Dictadores feroces como el paraguayo Rodríguez de Francia o el mexicano Santa Anna. América latina conoce varios tipos de caudillos y algunos de ellos tuvieron una vida política razonablemente democrática. Un caso notable de caudillismo democrático fue el del argentino Hipólito Yrigoten, la figura dominante en la unión cívica radical durante el primer tercio del siglo XX, electo en 1916 en unas elecciones impecables, en las que por primera vez se estableció el voto universal y secreto y aunque solo para varones adultos como era la costumbre en esa fecha, mantuvo un Ferrero control de su partido, donde se le tenía como una especie de hombre providencial. En 1828, tras la presidencia de Marcelo T. Alvear, se hizo reelegir. Tenía 75 años y estaba decrepito. Gozaba justamente de la fama de hombre honrado, pero no así su gabinete.
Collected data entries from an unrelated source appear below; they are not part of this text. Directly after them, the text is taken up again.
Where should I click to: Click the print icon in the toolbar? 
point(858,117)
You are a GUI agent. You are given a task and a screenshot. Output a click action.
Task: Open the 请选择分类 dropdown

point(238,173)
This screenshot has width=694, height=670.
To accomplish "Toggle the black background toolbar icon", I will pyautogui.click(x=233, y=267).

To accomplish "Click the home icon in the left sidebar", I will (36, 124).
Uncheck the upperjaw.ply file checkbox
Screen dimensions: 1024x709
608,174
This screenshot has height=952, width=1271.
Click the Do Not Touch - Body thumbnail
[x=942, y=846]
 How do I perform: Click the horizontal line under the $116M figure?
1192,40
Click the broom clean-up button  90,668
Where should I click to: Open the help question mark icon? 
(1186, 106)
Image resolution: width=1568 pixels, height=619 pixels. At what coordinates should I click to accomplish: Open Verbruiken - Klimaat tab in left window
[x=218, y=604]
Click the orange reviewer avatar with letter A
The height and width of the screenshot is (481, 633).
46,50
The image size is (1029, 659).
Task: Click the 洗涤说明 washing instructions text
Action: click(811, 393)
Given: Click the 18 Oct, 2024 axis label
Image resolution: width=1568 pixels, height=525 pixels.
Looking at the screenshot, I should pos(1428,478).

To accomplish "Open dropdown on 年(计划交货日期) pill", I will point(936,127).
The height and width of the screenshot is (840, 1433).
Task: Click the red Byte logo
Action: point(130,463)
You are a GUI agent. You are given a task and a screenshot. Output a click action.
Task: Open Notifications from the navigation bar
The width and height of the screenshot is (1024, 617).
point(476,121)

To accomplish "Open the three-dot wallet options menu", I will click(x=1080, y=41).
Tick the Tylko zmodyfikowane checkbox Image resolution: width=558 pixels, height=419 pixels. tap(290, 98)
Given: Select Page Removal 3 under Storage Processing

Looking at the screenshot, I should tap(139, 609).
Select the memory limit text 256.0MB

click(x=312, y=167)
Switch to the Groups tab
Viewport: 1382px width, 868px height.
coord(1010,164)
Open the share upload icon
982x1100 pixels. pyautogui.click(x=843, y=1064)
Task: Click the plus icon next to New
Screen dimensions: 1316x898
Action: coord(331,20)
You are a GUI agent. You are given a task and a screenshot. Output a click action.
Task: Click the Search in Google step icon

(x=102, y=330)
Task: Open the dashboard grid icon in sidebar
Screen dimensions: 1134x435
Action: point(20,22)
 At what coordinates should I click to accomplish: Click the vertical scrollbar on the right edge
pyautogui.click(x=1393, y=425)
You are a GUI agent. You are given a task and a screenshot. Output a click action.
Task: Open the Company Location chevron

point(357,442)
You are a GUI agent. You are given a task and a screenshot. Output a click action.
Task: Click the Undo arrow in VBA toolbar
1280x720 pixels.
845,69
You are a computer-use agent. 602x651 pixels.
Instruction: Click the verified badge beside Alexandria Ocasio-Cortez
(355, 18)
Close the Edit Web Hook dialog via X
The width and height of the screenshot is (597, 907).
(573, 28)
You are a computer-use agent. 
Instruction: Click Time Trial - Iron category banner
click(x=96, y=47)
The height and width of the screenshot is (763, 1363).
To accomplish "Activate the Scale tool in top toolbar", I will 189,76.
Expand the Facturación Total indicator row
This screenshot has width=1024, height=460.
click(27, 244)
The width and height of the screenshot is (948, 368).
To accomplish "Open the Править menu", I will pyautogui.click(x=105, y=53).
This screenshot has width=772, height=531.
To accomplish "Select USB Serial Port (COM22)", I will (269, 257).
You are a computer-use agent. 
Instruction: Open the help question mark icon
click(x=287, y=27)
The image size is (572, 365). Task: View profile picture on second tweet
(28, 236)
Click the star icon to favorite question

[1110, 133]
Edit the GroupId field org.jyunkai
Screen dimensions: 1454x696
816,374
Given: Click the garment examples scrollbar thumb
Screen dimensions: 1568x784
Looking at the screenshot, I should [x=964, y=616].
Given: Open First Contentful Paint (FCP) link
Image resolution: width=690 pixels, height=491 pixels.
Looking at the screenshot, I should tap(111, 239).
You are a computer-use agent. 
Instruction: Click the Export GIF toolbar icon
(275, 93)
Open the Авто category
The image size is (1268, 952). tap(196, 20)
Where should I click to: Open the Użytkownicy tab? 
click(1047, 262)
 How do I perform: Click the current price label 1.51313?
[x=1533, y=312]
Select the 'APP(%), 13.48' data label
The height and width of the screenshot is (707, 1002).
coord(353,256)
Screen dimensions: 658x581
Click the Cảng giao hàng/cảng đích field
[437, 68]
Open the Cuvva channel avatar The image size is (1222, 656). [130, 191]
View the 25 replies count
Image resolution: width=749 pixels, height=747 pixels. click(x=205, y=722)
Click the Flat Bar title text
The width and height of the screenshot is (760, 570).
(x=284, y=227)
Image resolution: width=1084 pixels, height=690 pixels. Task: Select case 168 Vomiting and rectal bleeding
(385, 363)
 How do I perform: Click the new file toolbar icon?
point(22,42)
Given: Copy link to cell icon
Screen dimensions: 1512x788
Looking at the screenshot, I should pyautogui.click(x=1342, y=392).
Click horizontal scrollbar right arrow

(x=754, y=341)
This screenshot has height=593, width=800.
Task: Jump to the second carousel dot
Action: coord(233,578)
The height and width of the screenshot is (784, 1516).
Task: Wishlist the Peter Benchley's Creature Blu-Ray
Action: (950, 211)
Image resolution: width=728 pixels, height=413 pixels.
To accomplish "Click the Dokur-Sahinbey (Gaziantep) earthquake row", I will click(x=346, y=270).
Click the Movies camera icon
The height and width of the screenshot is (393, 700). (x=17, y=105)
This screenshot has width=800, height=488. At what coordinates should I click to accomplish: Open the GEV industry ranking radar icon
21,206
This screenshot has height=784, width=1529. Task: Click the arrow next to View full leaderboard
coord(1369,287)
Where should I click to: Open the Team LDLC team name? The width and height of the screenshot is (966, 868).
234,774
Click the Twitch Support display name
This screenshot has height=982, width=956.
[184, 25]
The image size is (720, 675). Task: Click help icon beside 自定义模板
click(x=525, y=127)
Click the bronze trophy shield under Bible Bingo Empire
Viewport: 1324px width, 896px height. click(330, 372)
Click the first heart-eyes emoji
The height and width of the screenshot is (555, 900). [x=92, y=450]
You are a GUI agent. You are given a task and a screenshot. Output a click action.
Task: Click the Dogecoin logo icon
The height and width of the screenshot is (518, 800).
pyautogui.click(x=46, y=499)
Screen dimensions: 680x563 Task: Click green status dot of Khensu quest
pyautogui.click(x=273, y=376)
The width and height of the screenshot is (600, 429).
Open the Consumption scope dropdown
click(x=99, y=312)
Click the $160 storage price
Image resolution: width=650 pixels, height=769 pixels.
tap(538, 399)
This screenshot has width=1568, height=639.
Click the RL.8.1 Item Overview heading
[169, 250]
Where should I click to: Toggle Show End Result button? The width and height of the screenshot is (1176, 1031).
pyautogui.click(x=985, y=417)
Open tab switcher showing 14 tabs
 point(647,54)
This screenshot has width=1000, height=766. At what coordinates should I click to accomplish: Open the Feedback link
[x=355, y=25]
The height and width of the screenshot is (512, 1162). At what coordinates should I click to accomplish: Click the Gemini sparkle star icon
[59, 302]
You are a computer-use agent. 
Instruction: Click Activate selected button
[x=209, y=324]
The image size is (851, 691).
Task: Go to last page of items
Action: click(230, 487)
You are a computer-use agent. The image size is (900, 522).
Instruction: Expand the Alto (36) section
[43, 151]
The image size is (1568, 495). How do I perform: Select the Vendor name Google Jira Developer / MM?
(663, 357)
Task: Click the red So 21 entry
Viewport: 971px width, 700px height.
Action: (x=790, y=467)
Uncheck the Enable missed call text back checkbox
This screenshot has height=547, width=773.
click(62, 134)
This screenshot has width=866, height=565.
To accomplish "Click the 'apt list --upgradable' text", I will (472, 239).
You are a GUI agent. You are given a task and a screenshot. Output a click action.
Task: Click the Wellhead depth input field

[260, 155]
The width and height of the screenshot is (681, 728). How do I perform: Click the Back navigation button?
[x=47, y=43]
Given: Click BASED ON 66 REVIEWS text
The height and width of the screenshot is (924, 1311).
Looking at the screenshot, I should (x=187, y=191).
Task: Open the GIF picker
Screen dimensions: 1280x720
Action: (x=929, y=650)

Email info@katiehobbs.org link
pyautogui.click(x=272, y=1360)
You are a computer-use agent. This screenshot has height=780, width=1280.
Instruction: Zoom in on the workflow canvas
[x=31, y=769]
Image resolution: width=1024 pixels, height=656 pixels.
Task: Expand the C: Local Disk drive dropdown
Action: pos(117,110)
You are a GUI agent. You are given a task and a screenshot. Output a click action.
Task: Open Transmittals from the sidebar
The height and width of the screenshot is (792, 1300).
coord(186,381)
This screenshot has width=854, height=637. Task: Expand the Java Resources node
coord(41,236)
George Pendle, que ha estudiado a fondo este período, lo describe así: “El Presidente que no había sido nunca una persona de claro juicio, se encontraba ahora senil; sus rapaces subordinados, sin que el lo supiese, saqueaban todos los departamentos de la administración, y él mismo fue incapaz de cumplir con la rutina corriente de su despacho…Los documentos permanecían sin firmar, los salarios no se pagaban y se olvidaba las citas que tenía con sus ministros. En el año 1946, en efecto, apareció en Argentina otra modalidad de caudillo: en ese año el Coronel Juan Domingo Perón alcanzó la presidencia con un amplio respaldo popular. Perón siempre fue un dictador electo democráticamente. Es decir una figura autoritaria a la que los argentinos, con cierta dosis de irresponsabilidad, le entregaron el Estado a sabiendas de que no respetaría la constitución vigente ni tendría en cuenta los derechos de las minorías.